Tom on the History of Political Protests

 I've been saying for some time that this year has certain similarities to 1968.  While there have been neither assassinations nor urban rioting, (It's only April), political discourse today is as poisonous as it was back then.  Your debate opponent is not misguided or reading the tea leaves differently than you might: She's evil.  And it's not one party that's guilty of such venomous invective. People tend to talk AT each other, rather than TO each other.  And, as if that wasn't bad enough, many of these dimwits seem to be incapable of any original thought.  Republicans hurl insults at Democrats that they first saw on a bumper sticker on some rattletrap of a pickup truck or some Fox News or Wall Street Journal comment section frequented by people with serious anger management issues and a taste for complicated conspiracy theories.  Democrats are just as bad, if not worse.  Whatever you might say about Republicans, many of them have not lost the ability to laugh.  People actually seem to enjoy themselves at Trump rallies.  Democratic gatherings are dour affairs where nobody ever smiles, every 'microaggression' is the political equivalent of a Mortal Sin.  :Progressive tend to view people as members of discrete"identity" groups, rather than as individuals, and their first impulse is to venerate the   group over any individual.


Since the late 60s, the identities of the offenders may have changed, but their foolish ways are familiar to anyone who remembers those fraught times.  One of the defining issues was the constant demonstrations.  Many of these demonstrations were against the Vietnam War, others were in support of the forces of Law and Order.  Pretty young women burned their brassieres as a protest against the patriarchal state, and long haired lads burned their draft cards in protest against the unpleasantness of the Vietnam Conflict.  Blacks protested racism and Southern Whites beat them like the proverbial 'Red-Headed Stepchild'.  Sometimes these packerhead even killed them and tossed their bodies into nearby swamps.  
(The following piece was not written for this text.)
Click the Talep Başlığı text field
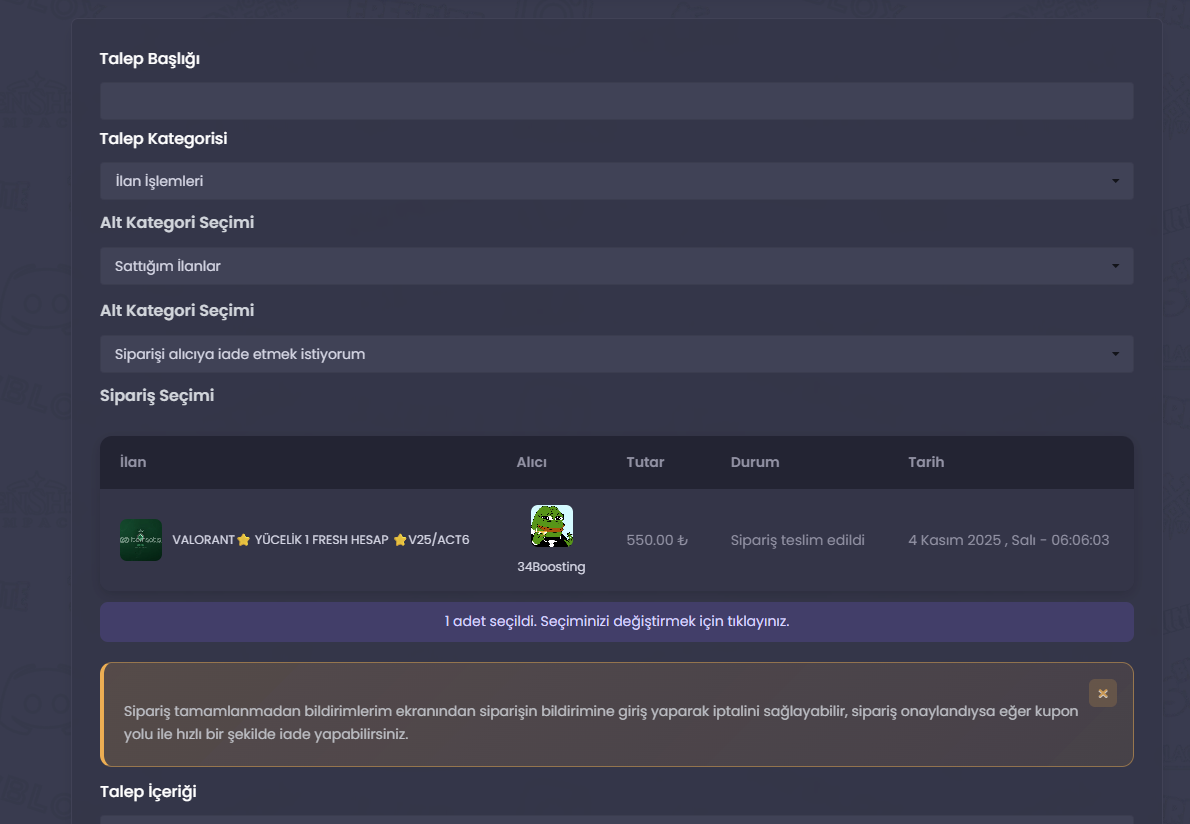 tap(616, 101)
Now the protests are taking place on college campuses nationwide.  This new wave of protests have been fueled by the Israeli-Hamas War.  While the majority of protesters are sympathetic to the so-called Palestinian 'Cause', most are just ignorant Muppets.  But some are malevolent towards Jewish students, who are conditioned by history to take such threats as promises.   And the Palestinian sympathizers have taken to establishing 'camps', on the grounds of some universities, including Columbia and Yale.  When those institutions took action against the protestors, (who had ignored repeated requests to leave), They were detained and processed, and many faced suspensions and loss of their dorm rooms and access to the university dining halls and other facilities. Some of these kids feel that they should face no consequences for their disruptive behavior, but a reckoning is long overdue.  For too long, militant progressives have exercised a 'heckler's veto' over appearances by those whose views on particular issues are insufficiently PC.  No university should ever tolerate this sort of behavior.  If you disagree with a speaker's viewpoint, whatever it might be, the way to deal with is to test your viewpoint in the marketplace of ideas, (NB: The term is a simplification in the dissent in the case Abrams v the United States, (1919) by Justice Oliver Wendell Holmes, Jr..  Two men were convicted under the Espionage Act for the heinous crime of distributing anti-government pamphlets.  Holmes asserted that, absent an imminent threat, even seditious writings were worthy of First Amendment protection; that ideas should be debated, not met with a long term in prison.  Abrams and his co-defendant got 30 years in prison).